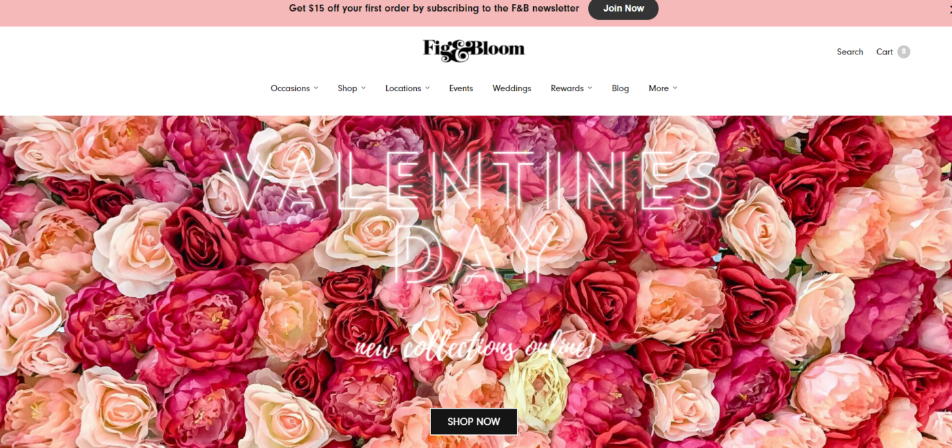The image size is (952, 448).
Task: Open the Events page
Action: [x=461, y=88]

=-=-=-=-=

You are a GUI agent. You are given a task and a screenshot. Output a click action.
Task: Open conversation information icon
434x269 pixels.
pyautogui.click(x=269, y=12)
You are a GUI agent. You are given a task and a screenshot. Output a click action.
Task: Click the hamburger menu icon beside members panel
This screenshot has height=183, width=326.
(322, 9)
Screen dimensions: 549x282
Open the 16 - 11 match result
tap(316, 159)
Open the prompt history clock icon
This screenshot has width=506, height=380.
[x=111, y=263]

=-=-=-=-=

Reproduce the rows between the line containing "The image size is (952, 448)." and the line containing "Action: [x=461, y=88]", inclusive, word for word and without the pictures.

The image size is (952, 448).
Task: Open the Events page
Action: [x=461, y=88]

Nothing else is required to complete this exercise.